几人说干就干,事不宜迟,李孝堂很快差人寻来了几套洋装西服和一些马褂长袍,除了阳有仪外,他与那些忍者交过手,为防万一,他是不能出面的,免得将事情弄砸了,其余人等均换上了李孝堂寻来的衣物。
李孝堂身形高大,又甚是肥硕,生得是油光满面,正适合大老板模样。风乐样子白净,长相风度翩翩,一换上洋服,扎上领带,更是一副世家公子哥的派头,暂且扮成李孝堂的公子。计天岳样子粗犷,满脸络腮,瞧人就是一副凶相,只能换上全黑唐装,扮成保镖。而凌云霄模样虽也英俊,但皮肤黝黑,遍体肌肉隆突,不似享受安逸生活之人,只能换上长袍马褂,扮成随从模样了。

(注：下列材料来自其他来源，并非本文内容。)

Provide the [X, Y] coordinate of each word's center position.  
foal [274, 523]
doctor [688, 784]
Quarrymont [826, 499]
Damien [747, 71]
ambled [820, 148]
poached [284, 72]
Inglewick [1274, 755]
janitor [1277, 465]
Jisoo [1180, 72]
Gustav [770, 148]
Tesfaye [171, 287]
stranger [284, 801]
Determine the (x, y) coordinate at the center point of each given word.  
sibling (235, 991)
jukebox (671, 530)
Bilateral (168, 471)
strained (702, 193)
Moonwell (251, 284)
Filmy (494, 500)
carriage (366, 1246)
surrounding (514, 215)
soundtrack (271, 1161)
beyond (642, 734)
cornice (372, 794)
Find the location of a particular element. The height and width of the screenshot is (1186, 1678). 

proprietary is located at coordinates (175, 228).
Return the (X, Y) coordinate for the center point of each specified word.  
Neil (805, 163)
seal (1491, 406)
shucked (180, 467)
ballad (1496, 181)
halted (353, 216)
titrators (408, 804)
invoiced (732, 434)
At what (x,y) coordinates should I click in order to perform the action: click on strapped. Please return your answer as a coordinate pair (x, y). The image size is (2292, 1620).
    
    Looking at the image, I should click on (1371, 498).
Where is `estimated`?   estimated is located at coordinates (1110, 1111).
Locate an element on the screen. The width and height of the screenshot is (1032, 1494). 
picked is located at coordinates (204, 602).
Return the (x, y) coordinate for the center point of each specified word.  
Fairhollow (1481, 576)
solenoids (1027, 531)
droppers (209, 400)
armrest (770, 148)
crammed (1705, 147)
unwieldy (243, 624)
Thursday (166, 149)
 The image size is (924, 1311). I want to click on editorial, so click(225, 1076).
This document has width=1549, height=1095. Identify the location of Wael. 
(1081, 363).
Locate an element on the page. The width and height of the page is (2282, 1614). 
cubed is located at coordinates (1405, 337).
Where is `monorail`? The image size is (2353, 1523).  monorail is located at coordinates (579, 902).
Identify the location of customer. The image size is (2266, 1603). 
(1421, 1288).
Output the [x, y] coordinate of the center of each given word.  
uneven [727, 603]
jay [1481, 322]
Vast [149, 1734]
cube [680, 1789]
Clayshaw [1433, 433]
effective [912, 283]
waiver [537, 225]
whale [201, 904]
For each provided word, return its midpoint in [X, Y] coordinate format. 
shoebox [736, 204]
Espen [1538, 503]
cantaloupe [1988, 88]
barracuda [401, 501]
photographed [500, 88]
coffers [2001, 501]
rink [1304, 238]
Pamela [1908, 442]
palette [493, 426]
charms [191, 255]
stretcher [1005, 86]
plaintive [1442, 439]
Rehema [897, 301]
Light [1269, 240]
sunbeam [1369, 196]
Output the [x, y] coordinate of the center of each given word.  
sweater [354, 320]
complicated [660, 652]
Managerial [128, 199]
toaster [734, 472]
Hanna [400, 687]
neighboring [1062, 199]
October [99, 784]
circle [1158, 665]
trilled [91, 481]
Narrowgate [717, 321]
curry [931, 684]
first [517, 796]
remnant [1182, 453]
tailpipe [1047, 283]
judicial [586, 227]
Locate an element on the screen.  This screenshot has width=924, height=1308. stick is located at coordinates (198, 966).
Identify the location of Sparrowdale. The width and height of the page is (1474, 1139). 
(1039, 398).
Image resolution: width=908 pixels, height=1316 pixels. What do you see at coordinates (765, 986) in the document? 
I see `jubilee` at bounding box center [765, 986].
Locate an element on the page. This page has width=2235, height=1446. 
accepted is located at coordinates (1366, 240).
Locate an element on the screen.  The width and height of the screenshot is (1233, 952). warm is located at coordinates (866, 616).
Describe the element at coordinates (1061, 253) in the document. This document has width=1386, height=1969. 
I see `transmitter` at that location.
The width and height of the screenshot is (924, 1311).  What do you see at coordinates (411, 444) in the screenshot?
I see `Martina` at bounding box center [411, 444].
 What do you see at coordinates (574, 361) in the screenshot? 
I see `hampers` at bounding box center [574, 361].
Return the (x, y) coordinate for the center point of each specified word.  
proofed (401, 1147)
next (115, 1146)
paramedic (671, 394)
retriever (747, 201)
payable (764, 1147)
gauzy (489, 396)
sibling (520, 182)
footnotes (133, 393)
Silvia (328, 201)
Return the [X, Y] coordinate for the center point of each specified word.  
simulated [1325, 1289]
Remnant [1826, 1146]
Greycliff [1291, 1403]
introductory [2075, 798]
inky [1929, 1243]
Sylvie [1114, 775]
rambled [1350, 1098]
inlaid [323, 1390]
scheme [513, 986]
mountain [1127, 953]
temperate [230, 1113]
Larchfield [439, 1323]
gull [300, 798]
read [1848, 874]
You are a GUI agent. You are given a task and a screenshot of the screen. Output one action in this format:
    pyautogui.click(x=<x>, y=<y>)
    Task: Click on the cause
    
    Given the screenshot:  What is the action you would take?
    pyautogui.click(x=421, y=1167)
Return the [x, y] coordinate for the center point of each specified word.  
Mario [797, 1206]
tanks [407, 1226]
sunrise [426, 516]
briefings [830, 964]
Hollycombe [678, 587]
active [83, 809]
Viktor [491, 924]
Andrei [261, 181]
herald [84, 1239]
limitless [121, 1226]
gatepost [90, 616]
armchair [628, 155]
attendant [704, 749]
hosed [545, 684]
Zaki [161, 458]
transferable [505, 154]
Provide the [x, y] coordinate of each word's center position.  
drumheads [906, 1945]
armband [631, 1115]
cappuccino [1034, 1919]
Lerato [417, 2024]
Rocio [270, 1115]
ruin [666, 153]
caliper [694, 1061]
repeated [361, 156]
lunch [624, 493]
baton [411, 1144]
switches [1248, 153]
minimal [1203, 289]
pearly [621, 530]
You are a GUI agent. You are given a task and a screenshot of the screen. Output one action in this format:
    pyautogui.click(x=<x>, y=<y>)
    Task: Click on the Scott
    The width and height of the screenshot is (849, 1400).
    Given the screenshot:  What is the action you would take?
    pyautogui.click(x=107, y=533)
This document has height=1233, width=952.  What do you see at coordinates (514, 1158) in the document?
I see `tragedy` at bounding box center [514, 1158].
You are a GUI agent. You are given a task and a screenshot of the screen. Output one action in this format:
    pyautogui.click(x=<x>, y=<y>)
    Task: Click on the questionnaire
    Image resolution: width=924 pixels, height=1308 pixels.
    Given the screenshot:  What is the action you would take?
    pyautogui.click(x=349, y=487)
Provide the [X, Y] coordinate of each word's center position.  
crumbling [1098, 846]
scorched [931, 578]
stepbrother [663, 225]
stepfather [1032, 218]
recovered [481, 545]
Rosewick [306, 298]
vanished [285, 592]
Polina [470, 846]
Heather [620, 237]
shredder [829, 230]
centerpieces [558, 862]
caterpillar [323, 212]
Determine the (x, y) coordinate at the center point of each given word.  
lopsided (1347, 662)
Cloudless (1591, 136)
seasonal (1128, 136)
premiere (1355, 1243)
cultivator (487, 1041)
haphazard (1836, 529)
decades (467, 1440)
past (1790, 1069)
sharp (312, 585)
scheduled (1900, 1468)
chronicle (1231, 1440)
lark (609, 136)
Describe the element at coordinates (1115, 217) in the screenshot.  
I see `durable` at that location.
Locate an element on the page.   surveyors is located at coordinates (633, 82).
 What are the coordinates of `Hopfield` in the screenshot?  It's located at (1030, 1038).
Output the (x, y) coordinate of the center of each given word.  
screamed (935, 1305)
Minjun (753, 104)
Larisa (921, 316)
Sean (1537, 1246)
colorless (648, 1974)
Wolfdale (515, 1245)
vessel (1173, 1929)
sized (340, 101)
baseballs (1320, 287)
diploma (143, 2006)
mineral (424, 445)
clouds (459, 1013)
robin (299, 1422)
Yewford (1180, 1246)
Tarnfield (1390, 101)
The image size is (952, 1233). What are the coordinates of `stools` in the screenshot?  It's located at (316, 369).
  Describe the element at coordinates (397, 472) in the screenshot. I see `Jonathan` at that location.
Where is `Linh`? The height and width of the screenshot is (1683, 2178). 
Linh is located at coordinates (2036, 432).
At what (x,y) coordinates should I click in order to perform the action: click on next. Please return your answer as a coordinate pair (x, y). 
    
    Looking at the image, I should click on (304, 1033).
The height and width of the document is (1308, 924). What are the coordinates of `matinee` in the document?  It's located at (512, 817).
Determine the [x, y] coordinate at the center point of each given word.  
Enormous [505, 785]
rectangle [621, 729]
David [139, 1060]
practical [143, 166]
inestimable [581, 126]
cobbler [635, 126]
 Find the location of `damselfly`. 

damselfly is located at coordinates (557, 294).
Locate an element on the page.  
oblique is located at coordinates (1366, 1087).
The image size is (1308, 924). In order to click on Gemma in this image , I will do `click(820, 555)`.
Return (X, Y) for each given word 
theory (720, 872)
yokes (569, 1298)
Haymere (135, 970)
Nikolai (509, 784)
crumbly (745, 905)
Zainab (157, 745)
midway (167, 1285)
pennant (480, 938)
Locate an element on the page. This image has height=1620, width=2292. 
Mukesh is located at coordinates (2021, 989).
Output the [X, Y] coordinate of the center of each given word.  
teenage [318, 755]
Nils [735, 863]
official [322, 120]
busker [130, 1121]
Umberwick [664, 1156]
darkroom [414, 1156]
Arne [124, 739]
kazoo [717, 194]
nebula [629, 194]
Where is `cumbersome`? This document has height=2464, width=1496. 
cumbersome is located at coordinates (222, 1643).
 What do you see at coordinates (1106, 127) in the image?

李孝堂又从手下兄弟中挑了几个精明能干的人,让他们也换上马褂长袍,与凌云霄一块装成随从模样,以防万一不测,人多还能互相护个周全。几人互相打量一番,倒还真像这么一回事,不由又是哈哈大笑起来。众人与阳有仪拱手作别,簇拥着李孝堂就出门去了。
阳有仪待众人走后,也不闲着,出了荒庙就直奔城里,他想着在城里逛悠一圈,兴许还能遇上那女子探听些消息。
到了城里东游西逛一番,偌大个北平城,想要偶遇一人,只怕也是不能,索性进了一间茶苑,寻了个靠墙的座位,点了几样小吃,喝茶看起戏来,表面瞧起来倒是悠闲得紧。
看戏正看得入迷,只听邻座上两人正聊着天,一人道:“你知道吗,胡同口周家的大儿子回来了。”
另一人听着戏,漫不经心应道:“就是那个成天吹嘘自己曾是满清的皇亲国戚,为人抠门得不得了,现在开了家裁缝店的周老八?”摇了摇头道:“与他没多大交情,他家儿的事不清楚。”话毕看到那戏台上演得正是*,他和众人又是喝起彩来。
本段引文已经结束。